### What needs to be done
Write out exactly, and only, the lines below from the line with "Click the App Permissions" through the line with "Viewport: 625px width, 690px height."; pictures do not belong in the copy.

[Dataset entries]
──────────

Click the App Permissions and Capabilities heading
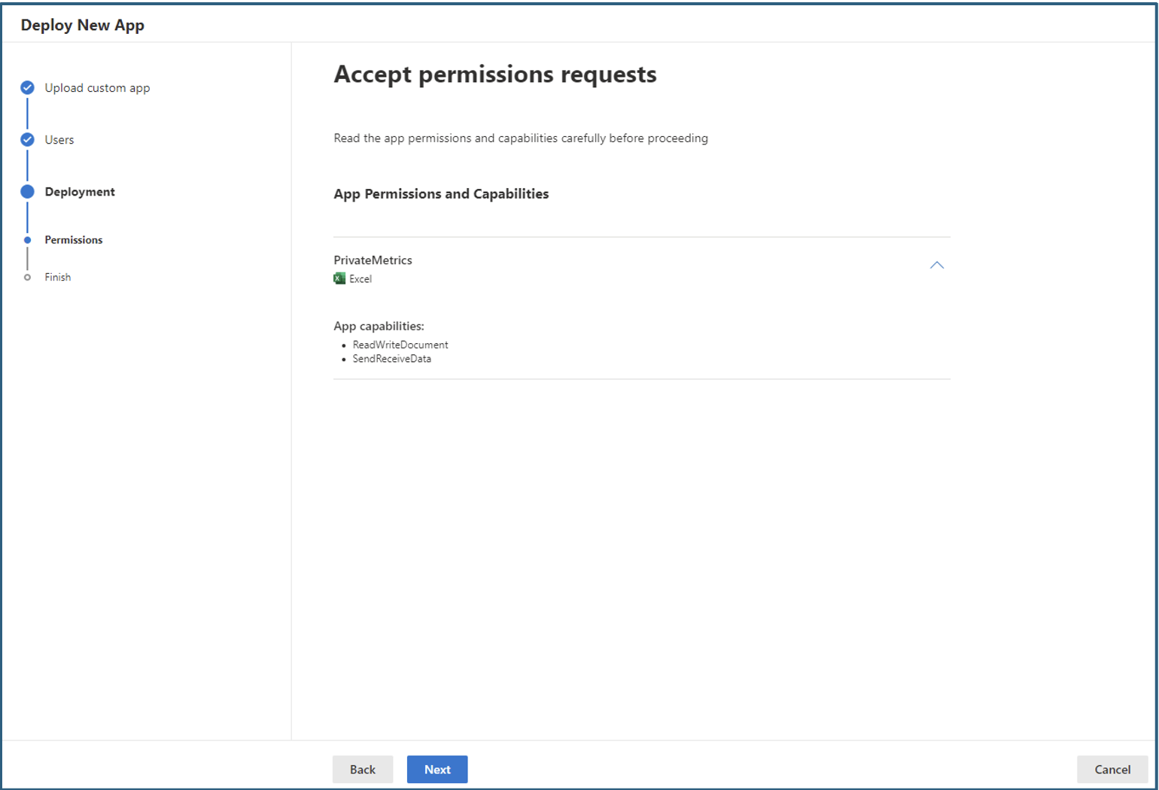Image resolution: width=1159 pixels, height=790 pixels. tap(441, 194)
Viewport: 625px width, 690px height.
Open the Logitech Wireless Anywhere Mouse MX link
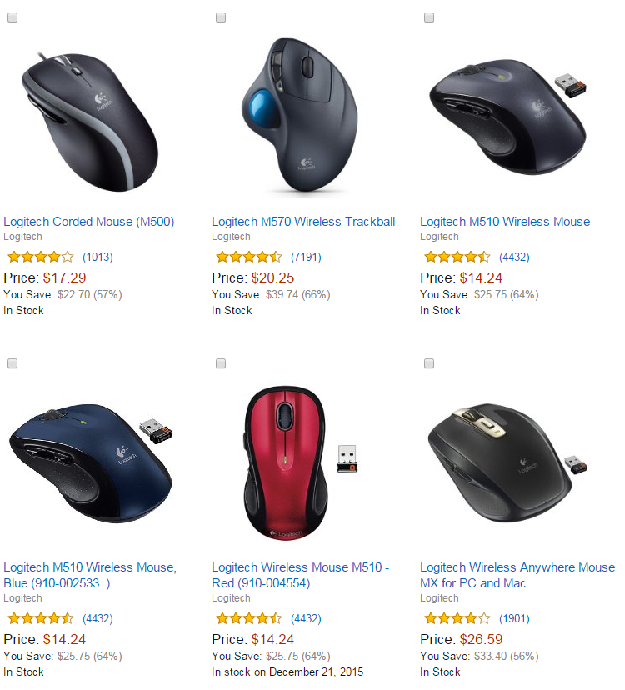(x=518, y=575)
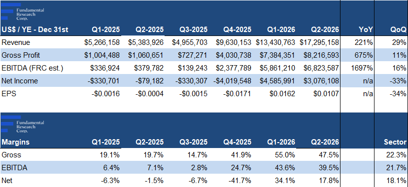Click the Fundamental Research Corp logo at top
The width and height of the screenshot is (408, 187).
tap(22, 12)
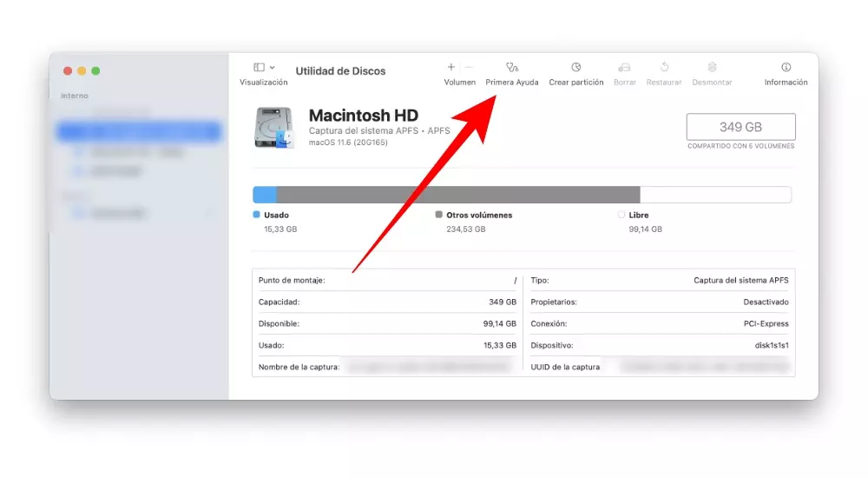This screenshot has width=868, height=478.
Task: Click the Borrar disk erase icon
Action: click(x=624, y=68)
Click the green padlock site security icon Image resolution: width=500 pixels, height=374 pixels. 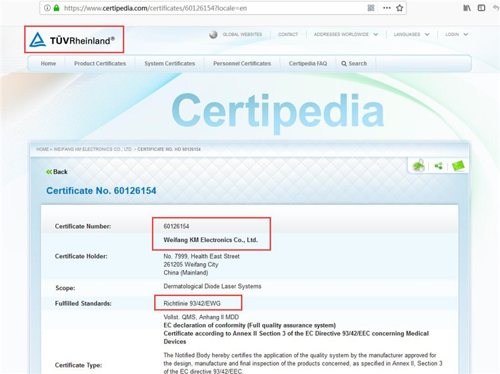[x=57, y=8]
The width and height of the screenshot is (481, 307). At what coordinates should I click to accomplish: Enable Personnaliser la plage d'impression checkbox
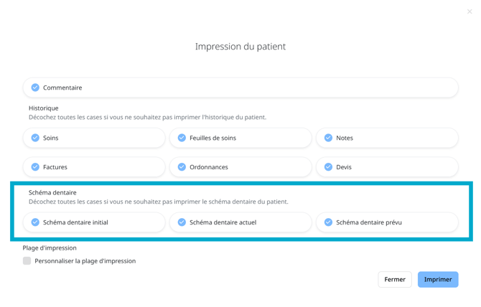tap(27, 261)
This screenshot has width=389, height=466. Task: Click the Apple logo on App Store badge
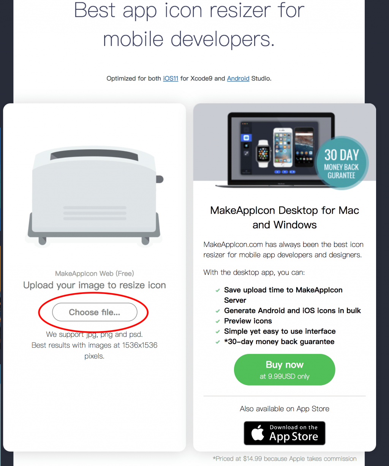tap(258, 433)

──────────

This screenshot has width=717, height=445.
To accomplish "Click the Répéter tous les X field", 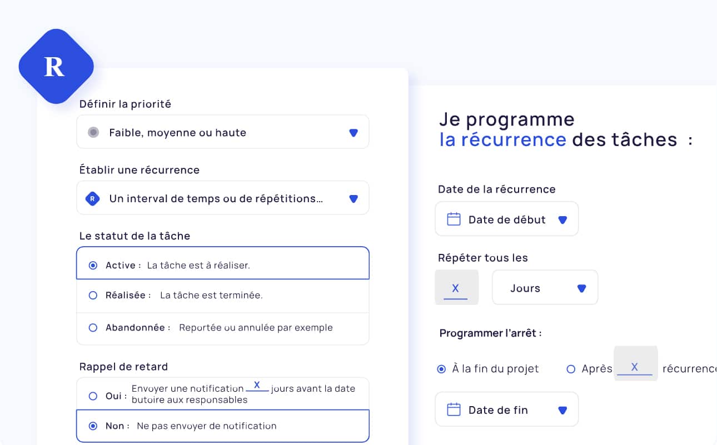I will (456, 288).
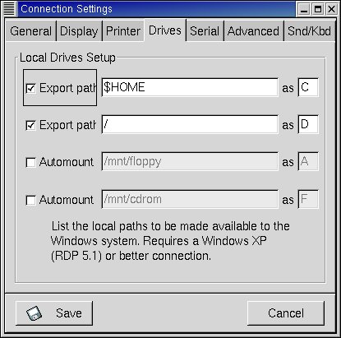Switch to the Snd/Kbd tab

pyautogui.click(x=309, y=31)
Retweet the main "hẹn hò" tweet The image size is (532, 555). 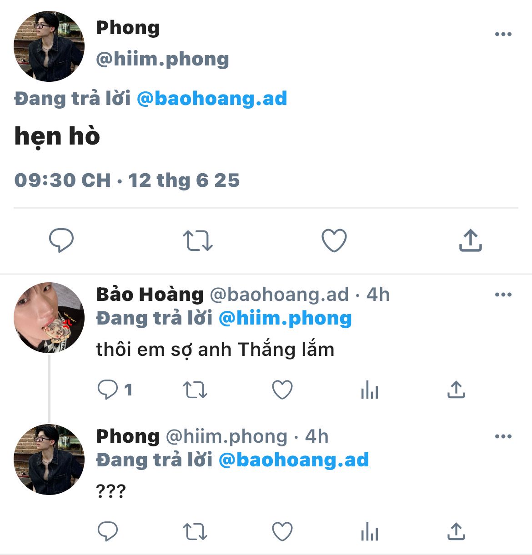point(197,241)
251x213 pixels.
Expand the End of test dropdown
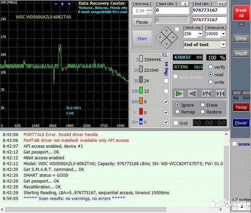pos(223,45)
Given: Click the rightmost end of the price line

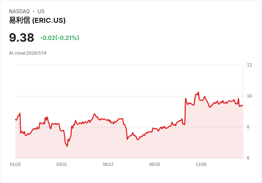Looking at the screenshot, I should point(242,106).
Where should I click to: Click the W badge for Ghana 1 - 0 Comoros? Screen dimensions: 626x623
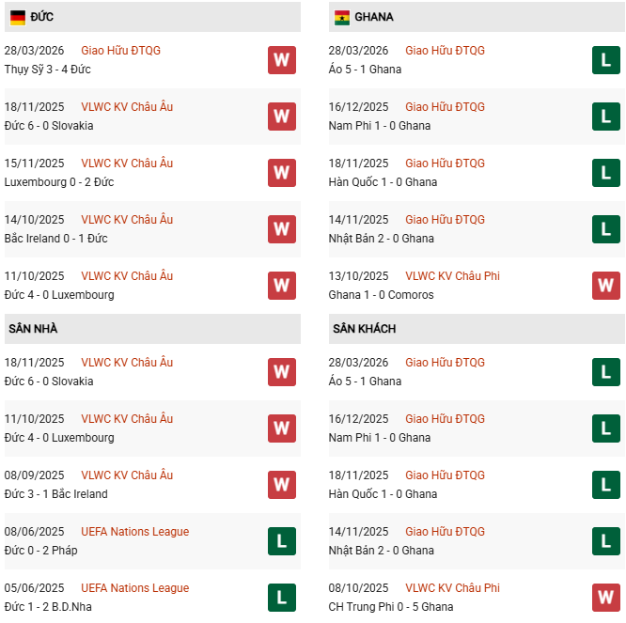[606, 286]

──────────

### Response to the exercise
Click the App Permissions and Capabilities heading
Image resolution: width=1159 pixels, height=790 pixels. tap(441, 194)
Viewport: 625px width, 690px height.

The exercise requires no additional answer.